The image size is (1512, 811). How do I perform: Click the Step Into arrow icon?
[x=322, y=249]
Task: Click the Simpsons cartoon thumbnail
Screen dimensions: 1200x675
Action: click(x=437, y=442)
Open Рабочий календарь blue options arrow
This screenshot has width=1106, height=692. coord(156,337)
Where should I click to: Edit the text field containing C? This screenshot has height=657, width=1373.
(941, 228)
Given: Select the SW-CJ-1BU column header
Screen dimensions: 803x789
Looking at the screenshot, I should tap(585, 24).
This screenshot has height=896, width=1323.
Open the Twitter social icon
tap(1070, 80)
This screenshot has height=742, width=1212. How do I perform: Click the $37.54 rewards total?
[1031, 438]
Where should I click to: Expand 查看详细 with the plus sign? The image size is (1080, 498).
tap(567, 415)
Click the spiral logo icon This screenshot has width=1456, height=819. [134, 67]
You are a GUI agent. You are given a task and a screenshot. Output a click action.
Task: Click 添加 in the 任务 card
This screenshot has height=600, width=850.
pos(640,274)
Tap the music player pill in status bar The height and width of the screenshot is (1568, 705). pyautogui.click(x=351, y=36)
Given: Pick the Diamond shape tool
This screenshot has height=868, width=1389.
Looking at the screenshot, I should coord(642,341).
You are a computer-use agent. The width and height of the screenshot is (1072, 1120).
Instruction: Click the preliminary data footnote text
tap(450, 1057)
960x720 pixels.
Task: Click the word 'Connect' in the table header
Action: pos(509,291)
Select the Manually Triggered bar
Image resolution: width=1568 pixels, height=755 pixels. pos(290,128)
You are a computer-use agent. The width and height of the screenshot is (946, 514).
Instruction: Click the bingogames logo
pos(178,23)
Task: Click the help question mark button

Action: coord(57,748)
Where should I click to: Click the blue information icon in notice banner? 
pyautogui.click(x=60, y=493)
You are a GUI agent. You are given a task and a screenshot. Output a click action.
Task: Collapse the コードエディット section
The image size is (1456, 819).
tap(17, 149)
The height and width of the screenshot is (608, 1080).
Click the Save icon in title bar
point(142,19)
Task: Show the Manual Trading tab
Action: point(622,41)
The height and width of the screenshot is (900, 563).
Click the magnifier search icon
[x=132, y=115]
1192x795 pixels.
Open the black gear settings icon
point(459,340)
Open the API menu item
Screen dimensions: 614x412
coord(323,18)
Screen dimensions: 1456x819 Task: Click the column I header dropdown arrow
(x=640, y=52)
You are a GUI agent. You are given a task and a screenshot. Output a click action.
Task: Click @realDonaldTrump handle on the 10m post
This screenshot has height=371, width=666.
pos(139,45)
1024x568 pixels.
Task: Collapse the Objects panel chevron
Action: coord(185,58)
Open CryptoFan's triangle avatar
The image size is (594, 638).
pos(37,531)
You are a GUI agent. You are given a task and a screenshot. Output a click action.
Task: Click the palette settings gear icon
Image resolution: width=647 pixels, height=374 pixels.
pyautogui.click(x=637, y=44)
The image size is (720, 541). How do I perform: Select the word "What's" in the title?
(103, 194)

WRITTEN INSTRUCTION
From the items above, extract verbatim the stretch from the line containing "Given: Select the SW-CJ-1BU column header" through the line containing "pos(640,274)", including both of those lines.

OUTPUT FOR THIS TASK
Given: Select the SW-CJ-1BU column header
Screen dimensions: 803x789
Looking at the screenshot, I should tap(585, 24).
This screenshot has height=896, width=1323.
Open the Twitter social icon
tap(1070, 80)
This screenshot has height=742, width=1212. How do I perform: Click the $37.54 rewards total?
[1031, 438]
Where should I click to: Expand 查看详细 with the plus sign? The image size is (1080, 498).
tap(567, 415)
Click the spiral logo icon This screenshot has width=1456, height=819. [134, 67]
You are a GUI agent. You are given a task and a screenshot. Output a click action.
Task: Click 添加 in the 任务 card
This screenshot has height=600, width=850.
pos(640,274)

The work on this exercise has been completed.